The trial of the 47-year-old Hoess began on March 11, 1947, in the auditorium of the ZNP [Polish Teachers’ Union] in the Powiśle district of Warsaw, which was the only auditorium large enough for the proceedings at the time. It held about 500 people. Equipment for simultaneous translation into several languages was installed. Those present were mainly former Auschwitz prisoners.
The British had arrested Hoess, who was one of the most sought-after war criminals. He appeared on the witness stand several times during at the International Military Tribunal in Nuremberg. While never denying that he had committed crimes, he contended that he had only been following orders.
Hoess was turned over to Poland in 1946. He was calm and controlled during his trial. He had no illusions about the fate that awaited him. To the end, he contended that, at the most, a million and a half people had died at Auschwitz, not 5 or 6 million. At the end of the trial, he requested the court’s permission to send his wedding ring to his wife. The court announced its verdict, sentencing Hoess to death by hanging, on April 2, 1947.
The day after the verdict, former prisoners petitioned the court for the execution to take place on the grounds of the camp. It was scheduled for April 14, but postponed because of fears that Oświęcim residents would attempt to lynch Hoess when he was being transferred to the site.
German POWs erected the gallows, with a trap door, at dawn. It cannot be ruled out that they were also the hangmen. No one was admitted to the grounds without a special pass. Armed, uniformed guards stood everywhere. Hoess arrived at 8 a.m. and was taken to the building that had once housed the commandant’s office. There, he asked for a cup of coffee. Once he had drunk it, he was led to a cell in the “bunker,” the camp jail in Block no. 11, also known as the “Death Block.”
Hoess was led out punctually at 10 a.m. He was calm. With energetic steps, almost strutting, he walked along the main camp street. Since his hands were handcuffed behind his back, the executioners had to help him climb onto the stool placed above the trapdoor. A priest, whose presence had been requested by the condemned man, approached the gallows. This was Father Tadeusz Zaremba, a Salesian from Oświęcim.
A prosecutor read out the sentence. The hangman placed the noose on Hoess’s neck, and Hoess adjusted it with a movement of his head. When the hangman pulled the stool from under the former commandant, his body struck the trapdoor, which opened, leaving Hoess hanging. The priest began to recite the prayer for the dying. It was 10:08 a.m. A physician pronounced Hoess dead at 10:21. His remains were probably cremated.
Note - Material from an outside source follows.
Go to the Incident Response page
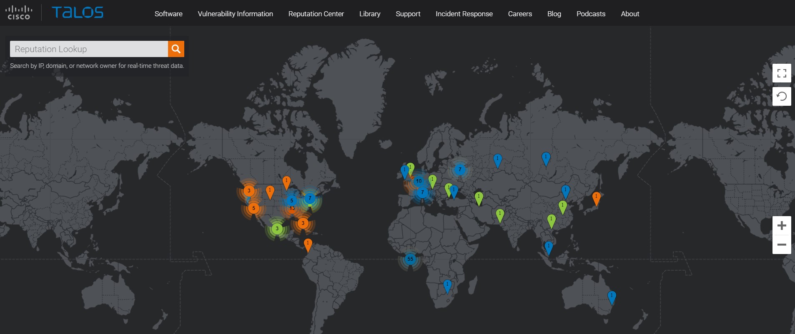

The Polish press noted the execution only briefly. Newspapers were apparently forbidden to print eyewitness accounts. Documents found among the records of the Hoess case indicate that the state authorities decided in early 1947 to stop holding public executions of German war criminals. This occurred after the execution in the summer of 1946 of Arthur Greiser, Gauleiter of “Warthe-Land.” Crowds of people watched his hanging on the slopes of the Citadel in Poznań. A picnic atmosphere prevailed, there were children among the observers, and vendors sold ice cream, soft drinks, and sweets. After the execution, people fought over pieces of the hangman’s rope. Intellectuals and Church officials protested to the authorities. The ministry of justice decided that the execution of the Auschwitz commandant should be a less public affair. More than 100 people—former prisoners and high officials from the ministry of justice, the state prosecutor’s office, and the Security Bureau—witnessed the hanging. This was the last public execution in Poland.